Government shutdown: What's the cost?
Shutting down the government could cost the federal government well over $2 billion dollars if it resembles the last shutdowns in 1995-1996, though the economy would be harmed in additional ways that are nearly impossible to measure.
The Office of Management and Budget estimated that two government shutdowns in 1995 and 1996, totaling 27 days, cost the federal government $1.4 billion. That's over $2 billion in today's dollars on costs like back pay to furloughed federal workers and uncollected fines and taxes. That number doesn't begin to account for intangible losses in worker morale and productivity, and confidence in the federal government.
Doug Holtz-Eakin, the former director of the Congressional Budget Office, said a short-term shutdown will have a fairly small economic impact. The federal government spends roughly $3 billion a day in discretionary spending, so a disruption like the ones in 1995 and 1996 could wind up being roughly equivalent to the cost of keeping the government running for a day.
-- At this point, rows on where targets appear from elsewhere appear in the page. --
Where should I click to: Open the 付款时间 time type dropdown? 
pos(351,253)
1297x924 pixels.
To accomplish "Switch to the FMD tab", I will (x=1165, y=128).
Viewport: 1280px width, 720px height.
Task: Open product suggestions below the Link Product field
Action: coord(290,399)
"A short government shutdown is not a very important event; it's a hiccup," Holtz-Eakin said. "I think the bulk of the costs are transitory and are paid back later. That's really what happens. There's some distraction costs that never go away and they're real."
Among those distractions is the amount of time federal managers and human resources employees must spend preparing their shutdown plans. Prior to the 1980s, many agencies would simply continue running if there was a funding gap. That changed with a legal memo from Attorney General Benjamin Civiletti saying government work had to stop, with the exception of certain employees.
That's when those agencies had to start writing plans for a government shutdown - not a full time job, but additional responsibilities on top of their regular work, said John Cooney, a former Office of Management and Budget attorney who helped develop these plans. "They'd have to put aside whatever other functions they had because this one is on an absolute deadline," he said.
These plans went largely untouched between the 1995-1996 government shutdown and the one that nearly took place in 2011, said Cooney. The good news is that some of the planning work that will have gone into this shutdown was done two years ago and is still fresh.
Though Holtz-Eakin maintains that a short shutdown of a few days will have a small effect, a longer one will have bigger effects. "You start to really impact the ability of government employees to spend," he said. That's 800,000 people who won't be getting regular paychecks.
The proximity of a coming fight over the U.S. debt ceiling - borrowing authority will run out on Oct. 17, according to the Treasury Department - could exacerbate the market's reaction to a shutdown as financial institutions lose confidence in the federal government. In the past, the effects have been limited: Bank of America-Merrill Lynch research showed that the the median change for the S&P 500 is a gain of 0.1 percent in the last 11 cases of a federal shutdown. That is followed by a median increase of 2.8 percent in the following month.
But the threat of a default tends to scare the markets more. "Once you move financial markets you hit the whole economy," Holtz-Eakin said. "That's a different set of issues, much bigger than the shutdown. But they're close together in time this year, conflated together in minds." The markets all posted a loss at the end of the day.
Another area where the shutdown will cost money is in contract spending, which has exploded in recent years and remains well over $500 billion a year even as the Obama administration has taken steps to curb it.
Though employees of firms that contract with the federal government won't be furloughed the same way that federal employees are, there will be employees on standby who receive their salaries even as the contracts are temporarily on hold. And those contractors will ultimately get paid or get an equitable adjustment when the shutdown ends, said former Rep. Tom Davis, R-Va., who is now the Director of Federal Government Affairs for Deloitte. Like federal government managers, contracting officers have already lost work time going through all of their contracts to determine which ones will be affected by a shutdown and how they can keep things running.
"You're paying for stuff that is not getting done," Davis said of a shutdown. On top of that, he added, "the morale costs on this to federal workers and contractors is huge." Federal workers were paid retroactively in past shutdowns, but there's no guarantee that will happen this time around. Those effects will be outsized in Maryland and Virginia where tens of thousands of people work for government contracts. Maryland officials told the Washington Post the state would lose $5 million a day in lost income tax revenue.
Plus, Davis added, there is some general mischief that can occur when employees stay home and some work is left to unpaid interns and volunteers. Davis noted that the relationship between former President Bill Clinton and infamous intern Monica Lewinsky started during the November 1995 shutdown.